Kehebohan ini terjadi di lokasi pelelangan ikan sungai milik warga di bantaran Sungai Brantas, Ahad pagi. Para peternak ikan keramba sungai memanen hasil peliharaan mereka setiap hari Sabtu. “Minggu untuk dijual murah. Harganya memang miring,” kata Ibu Khoiri, salah satu pembeli di pelelangan ikan Brantas, kepada Tempo, Ahad, 16 Desember 2012.

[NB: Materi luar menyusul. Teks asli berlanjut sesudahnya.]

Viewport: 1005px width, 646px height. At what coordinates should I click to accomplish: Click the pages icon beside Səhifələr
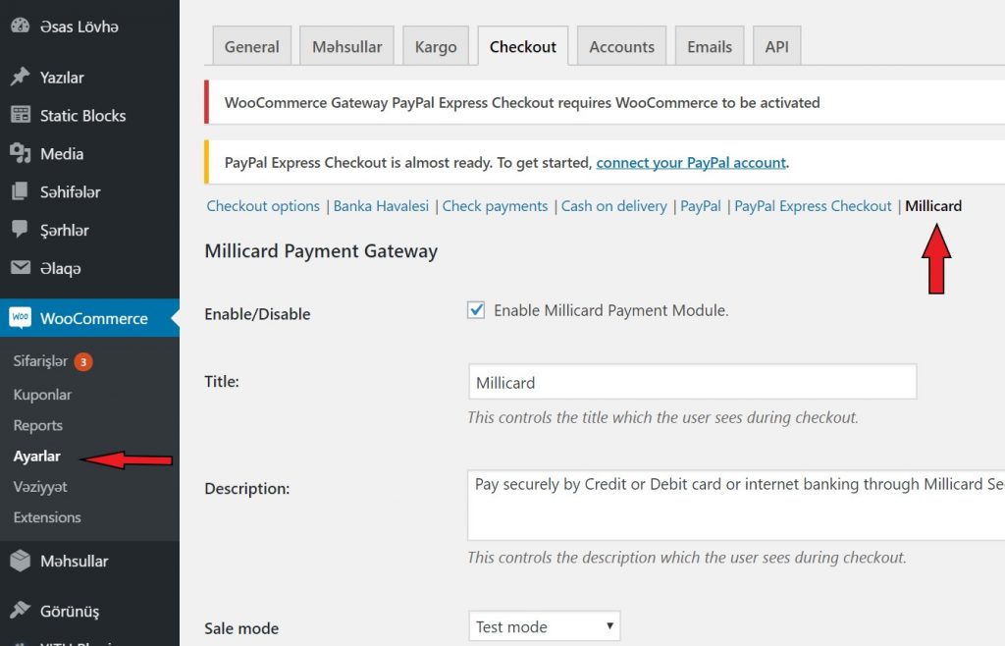click(x=20, y=192)
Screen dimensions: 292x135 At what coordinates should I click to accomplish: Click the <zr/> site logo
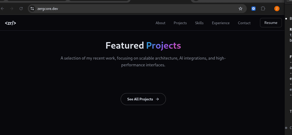click(x=10, y=23)
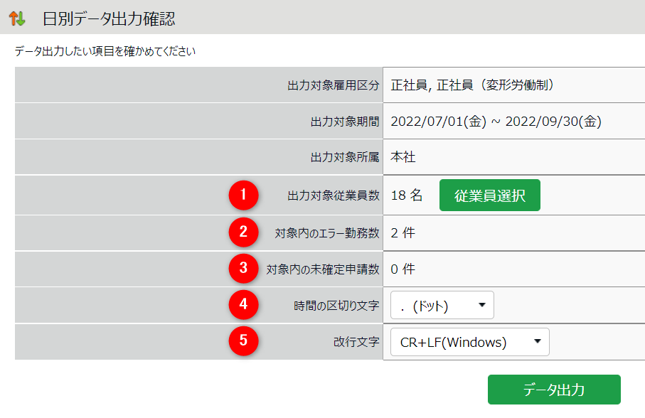
Task: Click the 出力対象所属 row label
Action: (344, 157)
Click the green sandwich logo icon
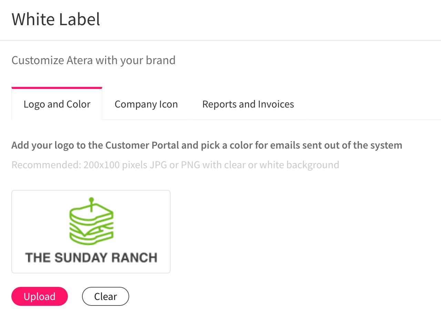 pos(91,221)
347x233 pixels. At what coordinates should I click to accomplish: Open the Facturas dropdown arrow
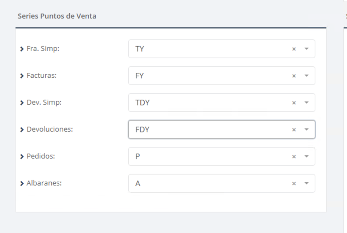pos(307,76)
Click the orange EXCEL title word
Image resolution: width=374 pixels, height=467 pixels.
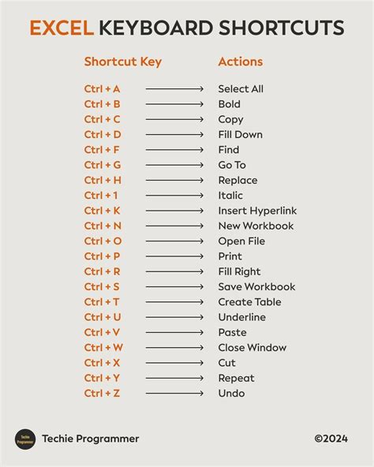pyautogui.click(x=62, y=28)
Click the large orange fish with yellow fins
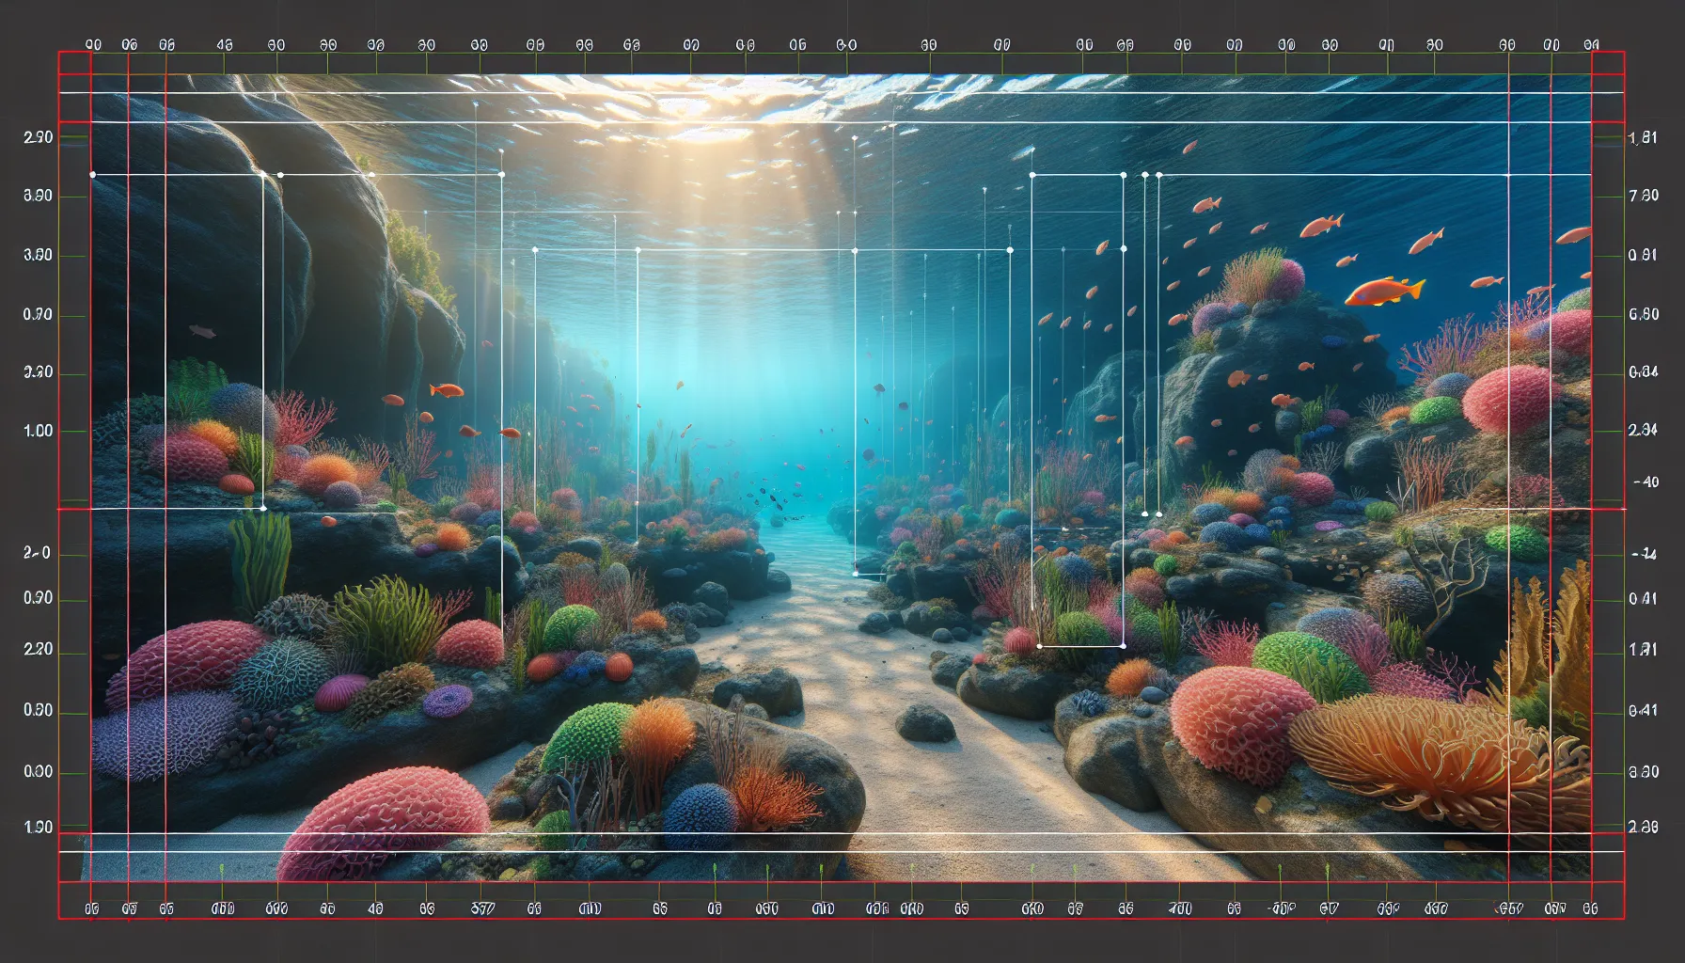The width and height of the screenshot is (1685, 963). 1384,292
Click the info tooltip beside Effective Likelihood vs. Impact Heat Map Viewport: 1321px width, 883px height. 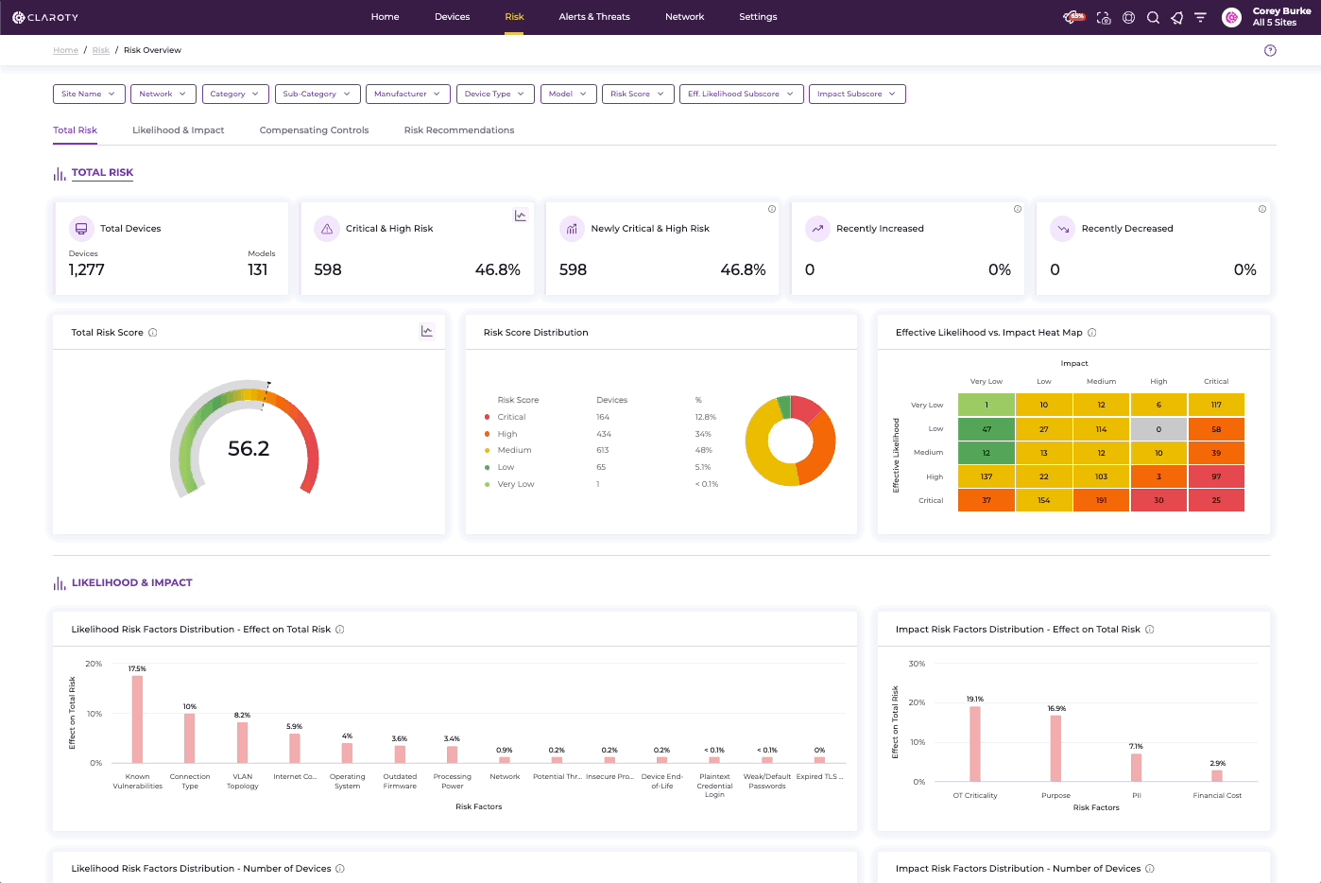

Ibu dua anak ini mengaku tertarik mendatangi pasar ikan dadakan ini karena masih segar. Ikan-ikan yang dijual adalah hasil budi daya peternak di keramba-keramba sungai yang langsung diangkat. Kondisi ini berbeda dengan pasar ikan kebanyakan yang rata-rata hasil ikannya telah didinginkan dengan es batu.
Berbagai jenis ikan sungai bisa didapat di tempat ini. Di antaranya adalah bawal, nila, gurame, lele, hingga lobster. Khusus lobster berukuran dua ibu jari ini tidak dipelihara di sungai. Hewan ini dipelihara secara khusus di kolam rumahan untuk menghindari pencurian. Hal ini disebabkan masih mahalnya harga lobster di pasaran.
Tanti, salah satu pemilik keramba ikan, mengaku cukup beruntung dengan bisnis barunya. Sebelumnya dia adalah pemilik warung makanan yang melayani para penambang pasir ilegal di kawasan itu. Namun, sejak penutupan paksa lokasi penambangan, dia dan suaminya beralih ke bisnis ikan keramba yang disubsidi PT Gudang Garam Tbk.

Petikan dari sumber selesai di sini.